TO BE DONE:
In the exhibition text below, what do the tears in Keresztes' work represent?

EXCERPT TO READ:
☆ ☆ ☆

Zsófia Keresztes at Elijah Wheat Showroom / New York

Artist: Zsófia Keresztes
Glossy
Inviolability

February 29-April 12, 2020 
Venue: Elijah Wheat Showroom, New
York, US


Photography: Philip
Hinge/ Dávid Biró
We ride a wave of compassion, yet is it all a pretense,
merely the facade of empathy? How do we prove that we actually care? Keresztes’
work challenges the viewer to go beyond the enjoyment of the aesthetic to a
frank interrogation of the challenging symbolism within the beautiful
structures.
Here are works which nod towards the idea of an abandoned
spider web, of teardrops joined in a “network”. The tears, Keresztes has
suggested, represent social media and its predatory claims on our sadness – and
the sadness of others. Using a pastel palette of tiles, Keresztes’ formidable
technique creates a mosaic which becomes an actual web of tears, linked to the
habits we form of searching to assuage our feelings of self-pity, our
projections, our need for others to notice and see us.

☆ ☆ ☆

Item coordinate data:
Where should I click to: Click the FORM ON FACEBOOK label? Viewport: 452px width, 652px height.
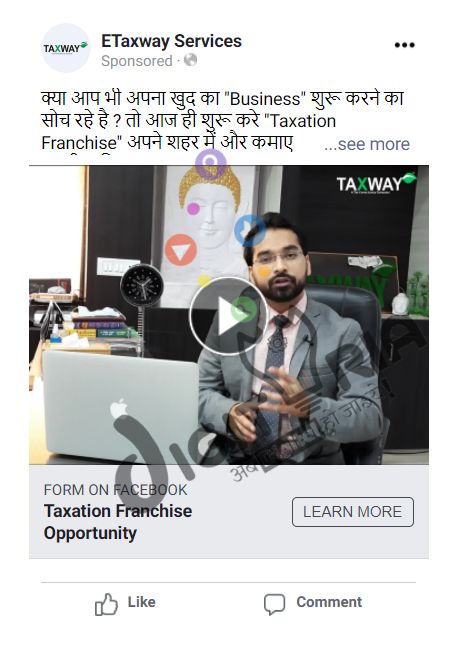115,489
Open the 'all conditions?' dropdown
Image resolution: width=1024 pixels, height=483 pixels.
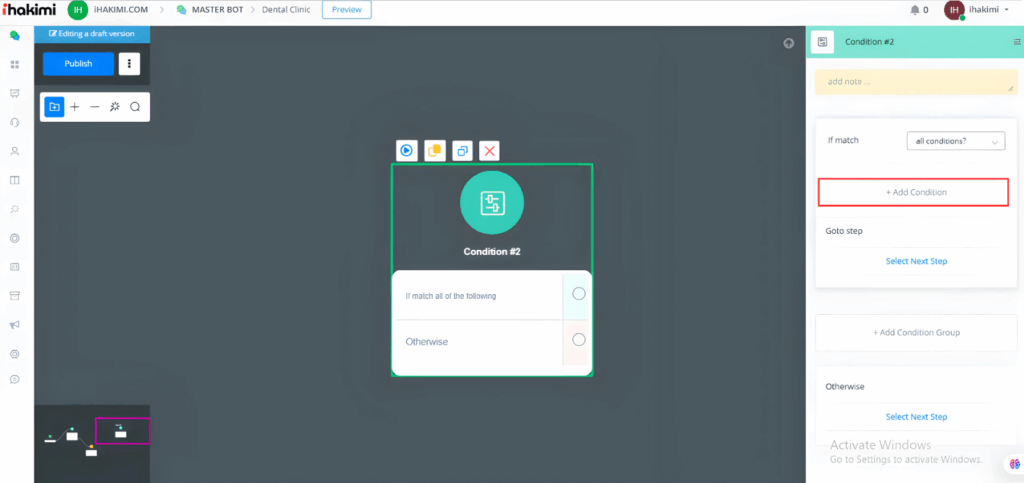coord(955,142)
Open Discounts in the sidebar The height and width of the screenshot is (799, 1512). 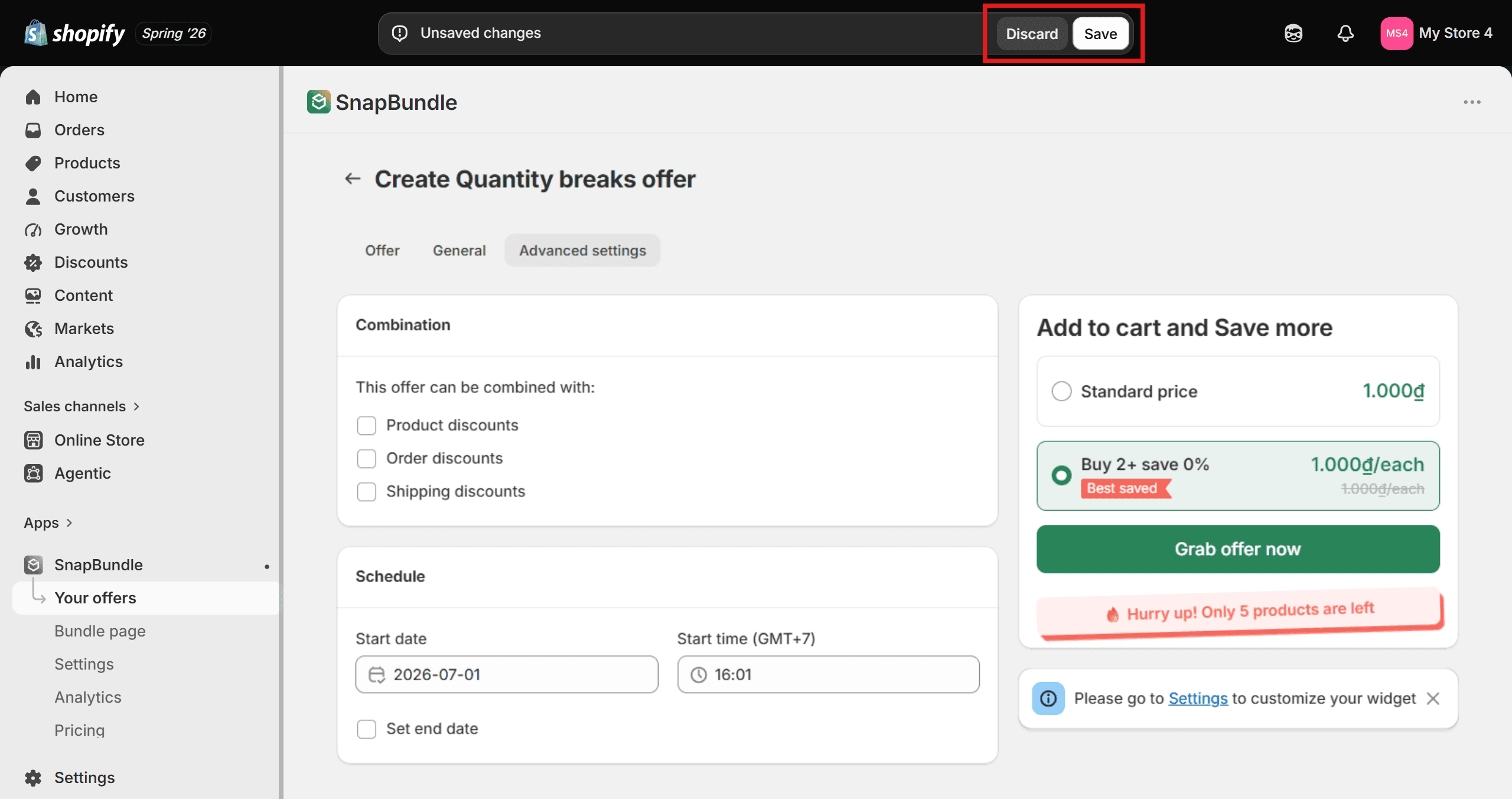coord(91,262)
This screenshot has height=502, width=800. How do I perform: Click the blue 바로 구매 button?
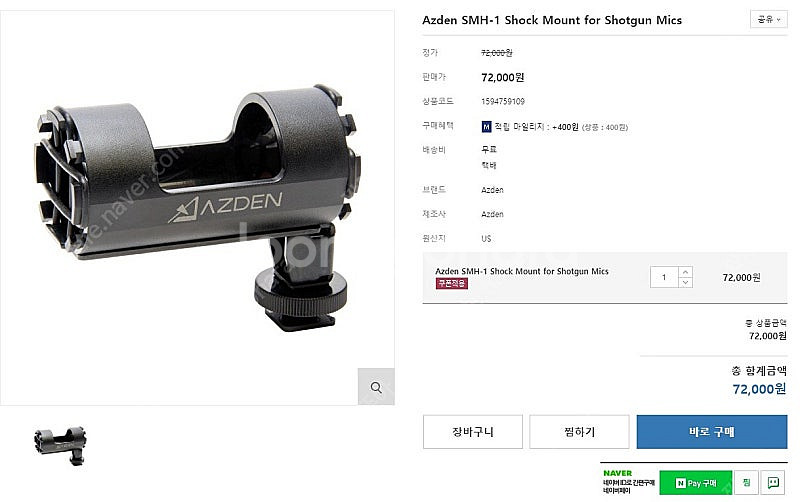pyautogui.click(x=712, y=432)
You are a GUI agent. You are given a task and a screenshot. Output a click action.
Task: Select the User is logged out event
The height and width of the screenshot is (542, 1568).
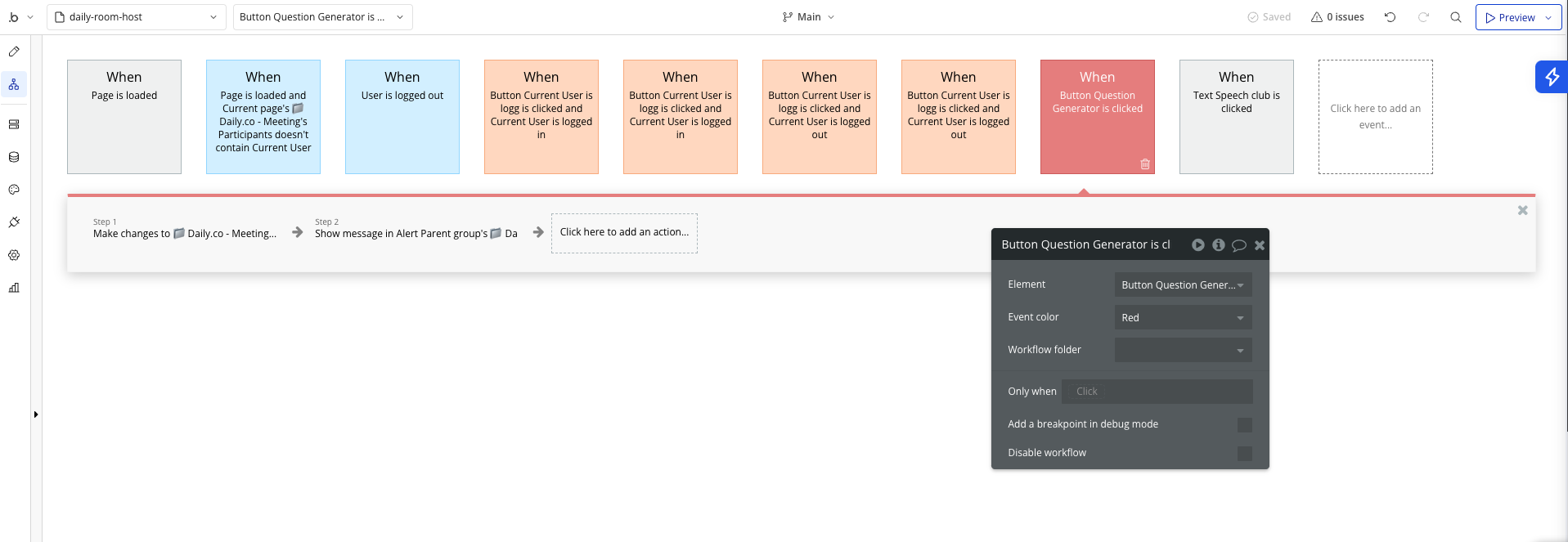tap(402, 117)
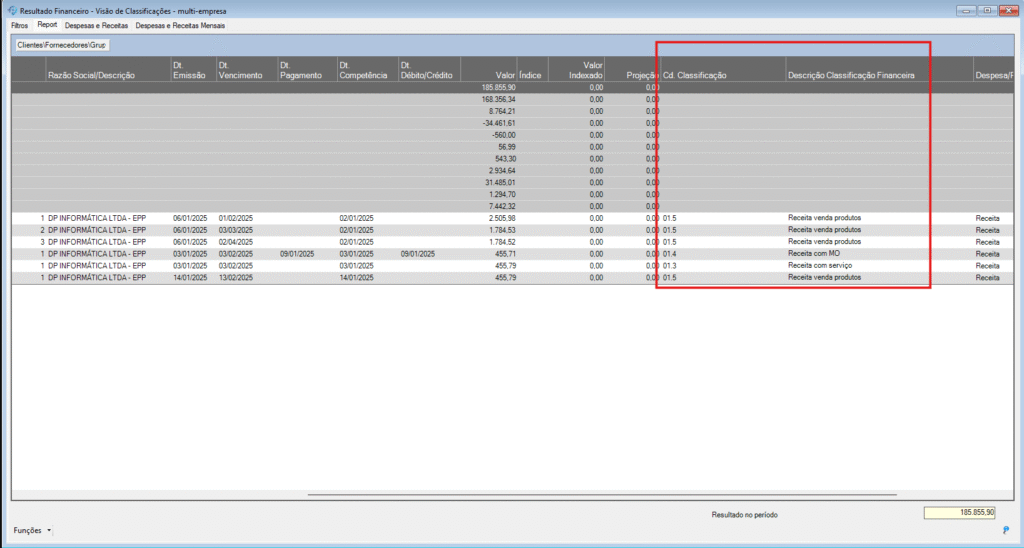
Task: Click the Dt. Vencimento column header
Action: (240, 70)
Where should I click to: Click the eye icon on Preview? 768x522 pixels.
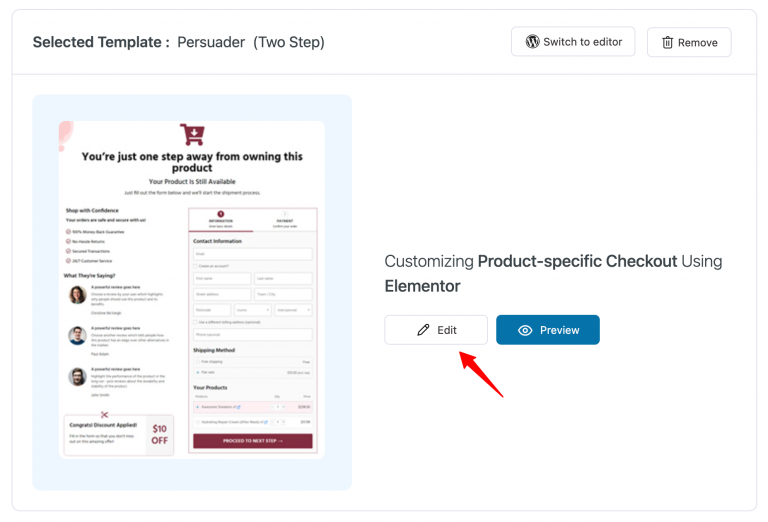click(x=525, y=331)
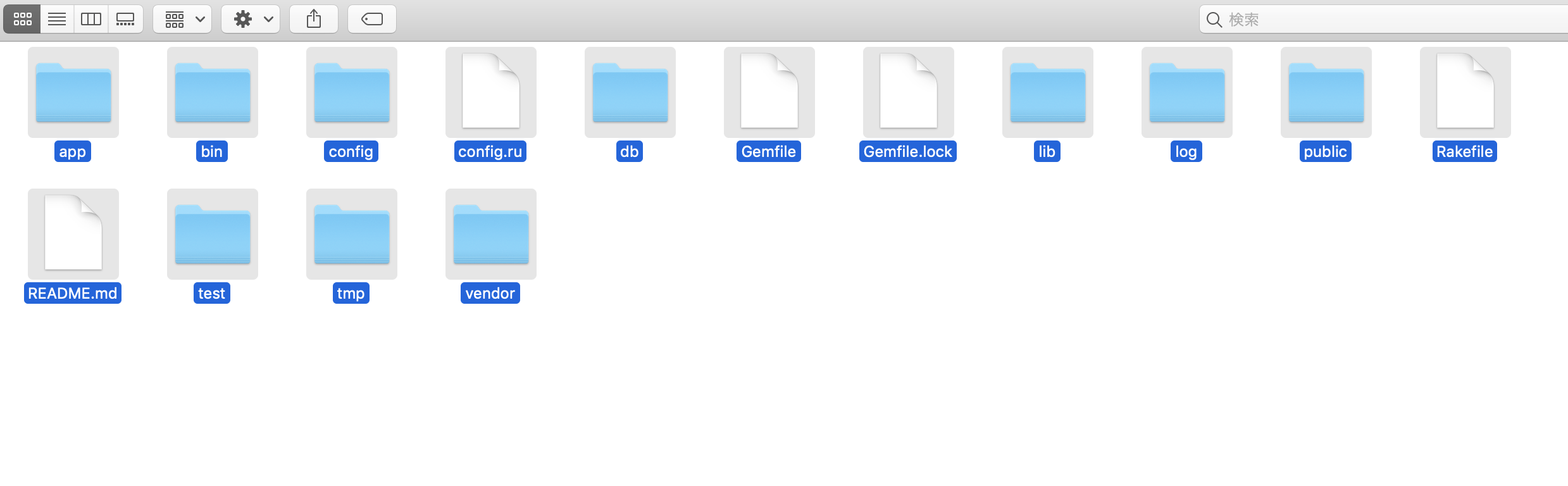Select the vendor folder icon

(x=491, y=234)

☆ ☆ ☆

RIGHT ANSWER:
Social media and its predatory claims on our sadness and the sadness of others.